Une vieille légende rapporte que Lévold, chassant un jour dans les bois, arriva par hasard à Forêt, et assista, par curiosité, à une instruction de saint Amand. De retour chez lui, il raconta, en raillant, à sa famille, la nouvelle doctrine qu’il avait entendue et les cérémonies chrétiennes dont il avait été témoin. Tout le monde en rit, excepté sa jeune fille, nommé Alène, qui entrevit dans les paroles de son père un premier rayon de lumière et les germes d’une morale inconnue qui plaisaient à la pureté de son cœur. Résolue de connaître toute la vérité et de voir l’homme extraordinaire dont son père avait parlé, elle alla trouver saint Amand, qui prêchait dans le voisinage. Le saint la reçut avec bonté, l’instruisit dans la foi et lui donna, après quelque temps, le baptême. Il existait déjà à cette époque, à Forêt, une église chrétienne, Alène s’y rendait parfois ; mais elle ne put le faire longtemps sans éveiller les soupçons de son père, qui la fit surveiller par ses serviteurs.

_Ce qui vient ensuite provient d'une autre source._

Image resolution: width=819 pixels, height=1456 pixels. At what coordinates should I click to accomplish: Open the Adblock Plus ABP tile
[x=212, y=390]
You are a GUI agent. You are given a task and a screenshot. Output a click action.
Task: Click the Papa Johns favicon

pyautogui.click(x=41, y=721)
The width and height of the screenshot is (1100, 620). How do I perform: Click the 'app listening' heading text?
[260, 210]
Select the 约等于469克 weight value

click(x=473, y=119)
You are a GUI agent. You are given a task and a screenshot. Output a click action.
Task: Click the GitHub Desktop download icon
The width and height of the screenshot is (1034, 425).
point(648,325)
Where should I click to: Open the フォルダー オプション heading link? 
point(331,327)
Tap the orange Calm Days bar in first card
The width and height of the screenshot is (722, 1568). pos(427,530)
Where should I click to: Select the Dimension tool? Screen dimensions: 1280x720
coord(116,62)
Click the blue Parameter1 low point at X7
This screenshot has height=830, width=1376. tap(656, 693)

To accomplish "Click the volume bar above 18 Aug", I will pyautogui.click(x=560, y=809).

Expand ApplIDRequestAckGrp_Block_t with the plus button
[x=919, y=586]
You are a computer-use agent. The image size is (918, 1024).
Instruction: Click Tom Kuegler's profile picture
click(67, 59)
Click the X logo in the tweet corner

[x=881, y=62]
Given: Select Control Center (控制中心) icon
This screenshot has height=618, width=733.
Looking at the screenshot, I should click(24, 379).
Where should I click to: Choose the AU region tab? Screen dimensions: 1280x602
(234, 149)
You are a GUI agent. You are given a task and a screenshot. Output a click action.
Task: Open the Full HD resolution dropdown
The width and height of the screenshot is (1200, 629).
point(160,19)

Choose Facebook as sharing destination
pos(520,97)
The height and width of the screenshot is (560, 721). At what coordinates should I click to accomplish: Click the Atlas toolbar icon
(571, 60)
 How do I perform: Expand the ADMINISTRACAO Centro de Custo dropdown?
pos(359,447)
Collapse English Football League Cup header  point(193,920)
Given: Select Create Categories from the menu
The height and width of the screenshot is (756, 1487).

Un jour qu’elle revenait de Forêt, ils la surprirent dans le bois, et, persuadés qu’elle sortait de l’église chrétienne, ils l’accablèrent de tant de mauvais traitements, qu’elle expira entre leurs mains. La mort de la jeune fille ouvrit les yeux du père ; il alla trouver saint Amand, pleura longtemps sa fille et, transformé

  1. ERRATA ET RECTIFICATIONS DU Ier VOLUME : au lieu de : 16 janvier, lisez : 17 janvier.